Generally one does not need drying equipment for soybeans, they dry naturally out in the field 98 out of 100 years. Unless you are someplace really weird climate?
Beans are a ‘fussy’ crop, some years good some years bad, it depends on the weather in September usually. They don’t like being planted year after year on the same field in most locations, diseases build up in the soil and make them poorer. (It is much easier to grow corn on corn, beans on beans does work in some locations but is a disaster in others.) weed control in beans can be more difficult unless you use Liberty traited these days.
On the other hand they can be planted later, typically harvested earlier, they don’t need N fertilizer, you get less bushels per acre then corn so are easier to haul and store, and so forth.

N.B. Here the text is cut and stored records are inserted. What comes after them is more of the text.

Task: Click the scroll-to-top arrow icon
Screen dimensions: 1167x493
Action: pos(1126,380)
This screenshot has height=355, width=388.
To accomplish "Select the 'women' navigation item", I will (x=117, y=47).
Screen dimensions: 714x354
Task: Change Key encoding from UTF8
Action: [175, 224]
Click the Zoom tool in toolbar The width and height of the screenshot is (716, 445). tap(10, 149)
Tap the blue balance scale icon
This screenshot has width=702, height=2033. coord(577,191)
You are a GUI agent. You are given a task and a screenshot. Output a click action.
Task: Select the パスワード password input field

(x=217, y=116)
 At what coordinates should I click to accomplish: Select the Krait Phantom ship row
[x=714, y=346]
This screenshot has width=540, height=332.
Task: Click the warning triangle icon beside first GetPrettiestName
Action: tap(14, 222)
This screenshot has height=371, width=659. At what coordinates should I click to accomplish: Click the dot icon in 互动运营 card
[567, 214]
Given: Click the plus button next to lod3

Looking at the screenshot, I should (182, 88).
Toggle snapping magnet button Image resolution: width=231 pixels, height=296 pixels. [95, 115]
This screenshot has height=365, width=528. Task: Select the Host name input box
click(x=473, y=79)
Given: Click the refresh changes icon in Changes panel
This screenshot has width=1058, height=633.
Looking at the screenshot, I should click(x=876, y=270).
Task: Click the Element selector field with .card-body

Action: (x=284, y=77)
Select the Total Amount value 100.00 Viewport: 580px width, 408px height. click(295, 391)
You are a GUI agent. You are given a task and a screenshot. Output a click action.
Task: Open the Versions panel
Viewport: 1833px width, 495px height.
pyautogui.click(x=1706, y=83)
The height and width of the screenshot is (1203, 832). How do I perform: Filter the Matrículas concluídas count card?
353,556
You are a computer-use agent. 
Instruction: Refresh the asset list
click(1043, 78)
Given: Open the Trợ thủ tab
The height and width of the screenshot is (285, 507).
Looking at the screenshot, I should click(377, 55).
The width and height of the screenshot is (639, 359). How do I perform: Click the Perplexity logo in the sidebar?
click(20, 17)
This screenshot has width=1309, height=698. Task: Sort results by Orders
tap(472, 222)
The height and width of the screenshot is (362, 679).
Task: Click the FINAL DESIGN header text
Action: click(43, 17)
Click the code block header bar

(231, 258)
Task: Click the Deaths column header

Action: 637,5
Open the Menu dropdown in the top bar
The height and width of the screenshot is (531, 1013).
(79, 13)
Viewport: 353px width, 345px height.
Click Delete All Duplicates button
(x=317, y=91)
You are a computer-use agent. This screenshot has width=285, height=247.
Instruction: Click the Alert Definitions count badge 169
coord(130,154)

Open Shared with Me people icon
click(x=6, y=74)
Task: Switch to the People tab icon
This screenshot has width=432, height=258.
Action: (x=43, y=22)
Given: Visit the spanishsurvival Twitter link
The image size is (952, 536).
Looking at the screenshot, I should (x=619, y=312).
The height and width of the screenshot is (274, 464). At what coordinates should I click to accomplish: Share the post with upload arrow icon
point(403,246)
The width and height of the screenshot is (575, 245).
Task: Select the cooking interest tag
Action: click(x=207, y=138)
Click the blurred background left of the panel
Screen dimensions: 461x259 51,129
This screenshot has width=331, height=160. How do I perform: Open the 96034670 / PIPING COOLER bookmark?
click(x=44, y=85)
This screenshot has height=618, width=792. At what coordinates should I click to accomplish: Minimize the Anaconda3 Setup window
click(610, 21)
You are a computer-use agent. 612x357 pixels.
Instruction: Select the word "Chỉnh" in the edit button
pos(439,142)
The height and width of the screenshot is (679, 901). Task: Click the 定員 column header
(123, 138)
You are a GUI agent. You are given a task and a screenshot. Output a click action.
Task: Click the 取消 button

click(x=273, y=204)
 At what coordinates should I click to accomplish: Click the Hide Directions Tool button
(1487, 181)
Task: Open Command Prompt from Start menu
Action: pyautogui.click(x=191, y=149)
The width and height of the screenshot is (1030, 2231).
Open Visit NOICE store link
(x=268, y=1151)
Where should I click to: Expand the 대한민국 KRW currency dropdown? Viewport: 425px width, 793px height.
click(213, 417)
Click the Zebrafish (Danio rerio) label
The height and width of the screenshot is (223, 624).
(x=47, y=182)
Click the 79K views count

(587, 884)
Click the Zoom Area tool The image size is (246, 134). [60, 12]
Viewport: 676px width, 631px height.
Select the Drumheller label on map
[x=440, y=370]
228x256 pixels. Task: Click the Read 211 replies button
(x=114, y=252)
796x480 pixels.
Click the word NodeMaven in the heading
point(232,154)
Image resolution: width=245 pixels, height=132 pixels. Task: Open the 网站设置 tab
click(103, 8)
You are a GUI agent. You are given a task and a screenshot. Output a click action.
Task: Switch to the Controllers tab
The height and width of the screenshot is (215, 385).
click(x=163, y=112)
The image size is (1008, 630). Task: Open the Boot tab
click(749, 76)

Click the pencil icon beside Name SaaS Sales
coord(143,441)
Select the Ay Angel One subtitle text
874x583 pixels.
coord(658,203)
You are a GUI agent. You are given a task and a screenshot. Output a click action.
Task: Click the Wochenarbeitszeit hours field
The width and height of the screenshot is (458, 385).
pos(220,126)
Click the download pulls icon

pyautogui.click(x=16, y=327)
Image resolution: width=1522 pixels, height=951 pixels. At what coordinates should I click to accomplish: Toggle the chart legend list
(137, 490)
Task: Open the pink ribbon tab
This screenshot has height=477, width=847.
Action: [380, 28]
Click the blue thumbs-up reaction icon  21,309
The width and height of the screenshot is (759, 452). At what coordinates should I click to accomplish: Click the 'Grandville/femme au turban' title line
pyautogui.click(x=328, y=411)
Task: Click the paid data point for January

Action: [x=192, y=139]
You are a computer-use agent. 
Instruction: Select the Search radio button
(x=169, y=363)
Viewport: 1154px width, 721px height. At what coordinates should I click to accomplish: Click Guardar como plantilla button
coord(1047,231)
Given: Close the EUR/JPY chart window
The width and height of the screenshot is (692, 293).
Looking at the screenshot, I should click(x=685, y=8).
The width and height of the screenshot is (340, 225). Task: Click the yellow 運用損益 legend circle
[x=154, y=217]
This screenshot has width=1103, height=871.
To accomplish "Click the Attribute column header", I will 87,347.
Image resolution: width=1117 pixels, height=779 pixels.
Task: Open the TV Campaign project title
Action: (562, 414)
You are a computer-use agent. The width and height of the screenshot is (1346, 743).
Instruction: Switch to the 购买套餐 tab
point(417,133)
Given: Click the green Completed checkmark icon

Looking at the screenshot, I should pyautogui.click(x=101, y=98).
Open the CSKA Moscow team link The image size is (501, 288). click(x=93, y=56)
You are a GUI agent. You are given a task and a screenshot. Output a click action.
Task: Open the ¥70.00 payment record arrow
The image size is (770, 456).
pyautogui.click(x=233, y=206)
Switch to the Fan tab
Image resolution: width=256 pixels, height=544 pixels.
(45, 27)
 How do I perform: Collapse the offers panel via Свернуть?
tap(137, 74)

They don’t need drying equipment,
I would not want to plant 250 acres of beans year after year. I would want a crop rotation. Beans leave a little N in the soil, so rotating to corn or grass hay is a nicer plan.
Right now in the farm economy, bean provides suck, corn prices are scraping by, and hay prices are pretty good, so his choices seem odd?
I would do more of a 100 acres soybeans, 100 acres corn, 50 acres hay rotation if it were me. But maybe that doesn’t fit your location? Wherever that is. And we don’t know his motivation to change from mostly hay to mostly soybeans.